No contexto da crise política e económica do país, os ratings dos títulos de horário nobre da Rede Globo têm vindo a diminuir, enquanto alguns dos programas dos concorrentes Rede Record e SBT estão em ascensão. Porém, segundo Wajngarten, a publicidade não foi, até ao momento, afetada. «Uma boa telenovela tem sempre bons anunciantes», afirma.

«O público recorre simplesmente aos meios online para assistir às suas telenovelas favoritas. Todos conhecem os personagens e o seu estilo», advoga Mariotti. Esta tendência é comprovada pelo crescente interesse na atriz Giovanna Antonelli, a protagonista da novela “A Regra do Jogo” . No mês passado, Antonelli foi a celebridade mais citada na internet em território brasileiro, de acordo com uma pesquisa da PR Newswire.

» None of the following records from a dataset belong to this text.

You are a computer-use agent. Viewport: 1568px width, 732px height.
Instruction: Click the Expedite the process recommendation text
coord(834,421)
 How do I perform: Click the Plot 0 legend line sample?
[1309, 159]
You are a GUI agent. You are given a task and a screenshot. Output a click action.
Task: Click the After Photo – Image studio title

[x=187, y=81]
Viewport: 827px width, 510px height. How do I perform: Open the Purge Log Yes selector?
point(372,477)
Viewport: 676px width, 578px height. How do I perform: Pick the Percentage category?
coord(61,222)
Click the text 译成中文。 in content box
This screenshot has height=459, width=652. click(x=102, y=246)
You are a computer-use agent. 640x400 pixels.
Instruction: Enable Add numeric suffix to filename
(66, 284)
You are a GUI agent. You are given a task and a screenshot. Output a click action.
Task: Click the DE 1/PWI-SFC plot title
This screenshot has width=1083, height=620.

A maioria dos observadores do mercado concorda que as telenovelas conseguirão, provavelmente, reter o seu impacto e valor de publicidade como um influenciador de marketing para as marcas de moda. Isto deve-se, em particular, ao facto de representarem um reflexo familiar da sociedade brasileira e da vida quotidiana.

«As telenovelas são uma amostra da vida no Brasil, da “Classe A” à “Classe E”», explica Wajngarten, referindo-se à hierarquia socioeconómico utilizado na demografia de marketing brasileira. «As marcas interessadas ​​em quota de mercado dispõem de excelentes opções para comunicar. Na verdade, existem vários estudos que sugerem que as telenovelas influenciam, inclusive, o comportamento de longo prazo dos brasileiros. Por exemplo, a variação da taxa de natalidade e o número de divórcios», acrescenta.

Tradicionalmente, as telenovelas apresentam uma linha central de narração, articulada em torno de uma família afluente e poderosa, mas os argumentos recentes têm alterado a dinâmica clássica destes programas, cujo enredo se desloca dos bairros luxuosos para as favelas e espaços intermédios. Essa mudança reflete uma nova base crescente e poderosa de consumidores: a classe média brasileira.

Os analistas adiantam que a classe média representa, atualmente, mais de metade da população do país, o que equivale a mais de 100 milhões de pessoas. «Os anunciantes reconhecem que no contexto destas comunidades existe um novo mercado muito grande de consumidores, pelo que a comunicação deve ser orientada para eles», alerta Wajngarten.

Recorrendo à telenovela brasileira como um veículo de marketing, as casas de luxo poderão alavancar novas vendas e aumentar a notoriedade e reconhecimento da marca. Porém, as preocupações face à diluição da equidade da marca são ainda demasiado prementes para as casas mais exclusivas. Combinar produtos de prestígio com o que muitos consideram ser uma forma de arte desprestigiada poderá, efetivamente, revelar-se um passo demasiado ousado para alguns. No entanto, os últimos anos têm revelado que os consumidores brasileiros respondem de forma mais favorável do que a maioria quando as suas marcas favoritas apelam aos populares atores das telenovelas.